“Bunlara fırsat vermeyeceğiz değil mi?”
Eveeeeet…
“Bizi IMF’ye muhtaç etmediler mi?”
Eveeeet…
“Duble yollar yapmadık mı?”
Eveeeet…
“Kim bunlar, kim, kim, kim?”
Yuuuuhhh…
“Biz Fatih Sultan Mehmet’in torunları değil miyiz?”
Eveeeet…
“Söz mü…?”
Eveeeeet…
“Denize havaalanı yapar mıyız?”
Eveeeet…
“Çanakkale Boğazı’na köprü istiyor musunuz?”
Eveeeeet…
“Emekli maaşlarını arttırmadık mı?”
Eveeeet…
“Sigarayı bırakmaya var mısınız?”
Eveeeet…
Emeklimizi namerde muhtaç ettik mi?”
Hayııııırrr…
“Bunlar imam hatipleri de kapatacaklar.”
Yuuuuhhh…
“Serok Erdoğan, Salli Ala Muhammet” e gelince;
Bilim adamı olması gereken bir prof. politika yaptığını sanarak politikanın Makyavel’i oluveriyor.
x
İlk oyumu, 27 Mayıs 1960 dan sonra yapılan ilk genel seçimde kullandım.
O tarihten sonraki tüm seçim öncelerinin canlı tanığıyım.
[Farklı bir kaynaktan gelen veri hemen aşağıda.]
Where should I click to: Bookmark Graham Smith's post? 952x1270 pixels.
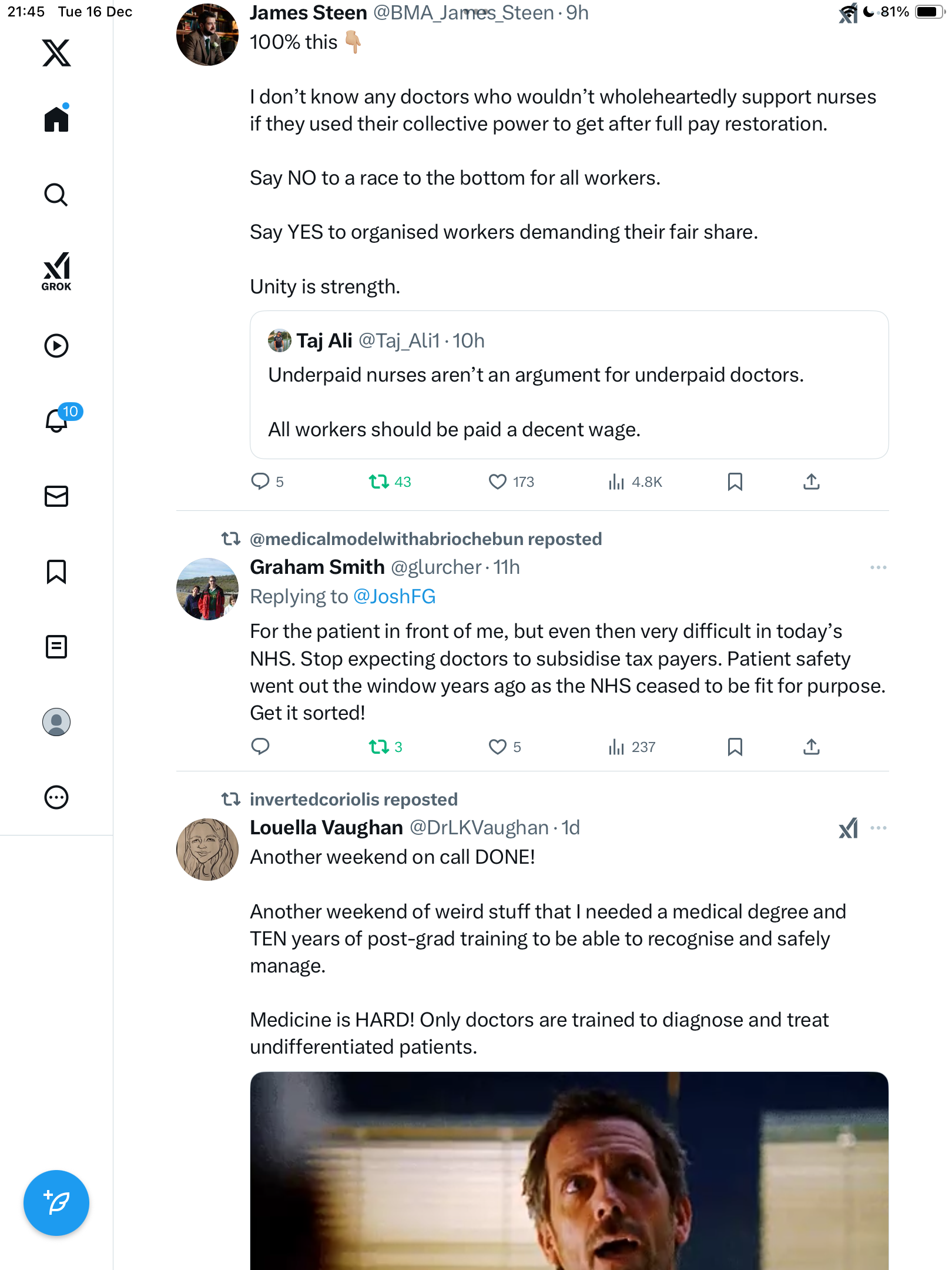click(x=735, y=747)
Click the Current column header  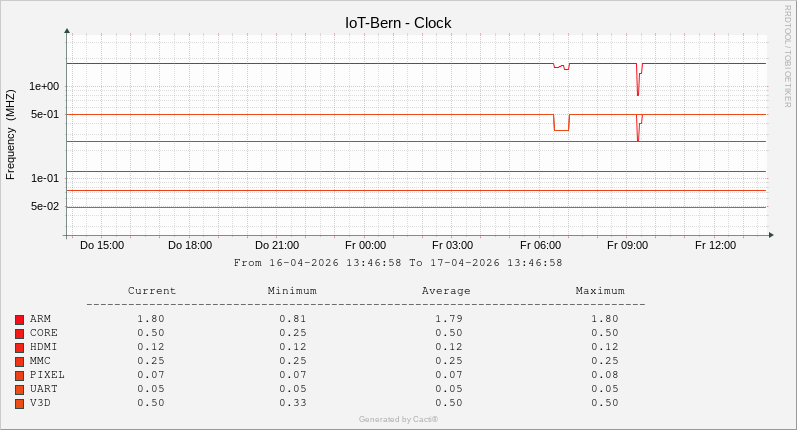click(152, 291)
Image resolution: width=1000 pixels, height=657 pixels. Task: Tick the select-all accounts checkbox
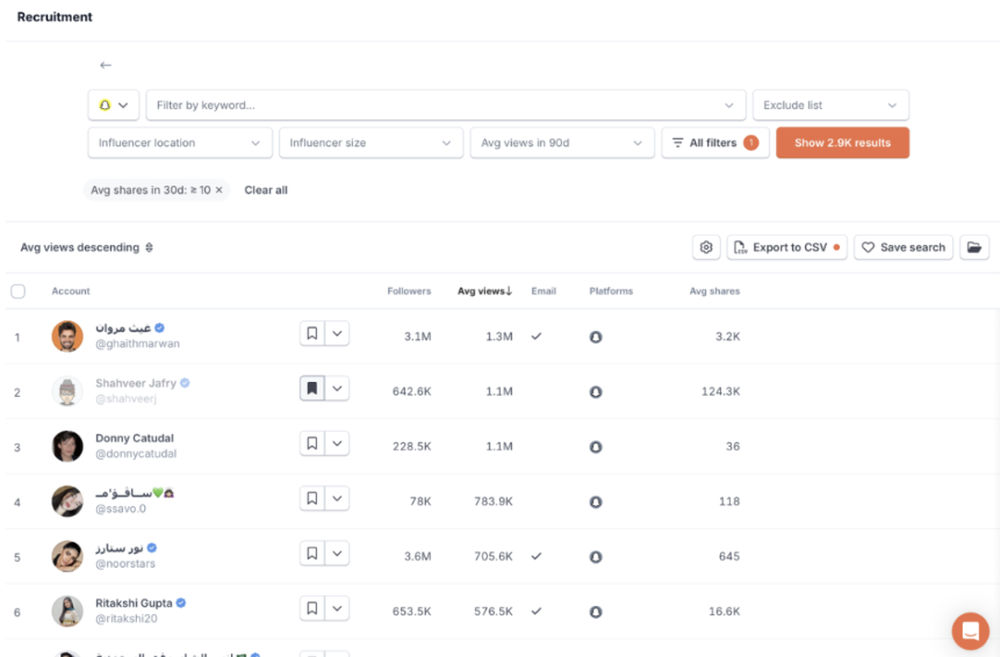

7 Haziran 2015 genel seçimleri öncesi gözlemlediğim durgunluğu, hiçbir seçim öncesi görmedim.
Seçim, toplumun umurunda bile değil.
Son yılların politikacısının güven vermemesini, seçmeni böyle duyarsız hale getirdiğine bağlıyorum.
Şu söylemlere bakar mısınız? yalancı, küstah, don kişot, şanso panço, namussuz, ahlaksız, şerefsiz, düzenbaz, zalim, yamuk, haddini bil, uyduruk, kur’anı kerim, din, iman, İslamiyet, helal, haram, günah, sevap birbirine karıştırılmış.
Hiçbir seçim öncesi devlet araçları, devlet gücü bu kadar kullanılmadı.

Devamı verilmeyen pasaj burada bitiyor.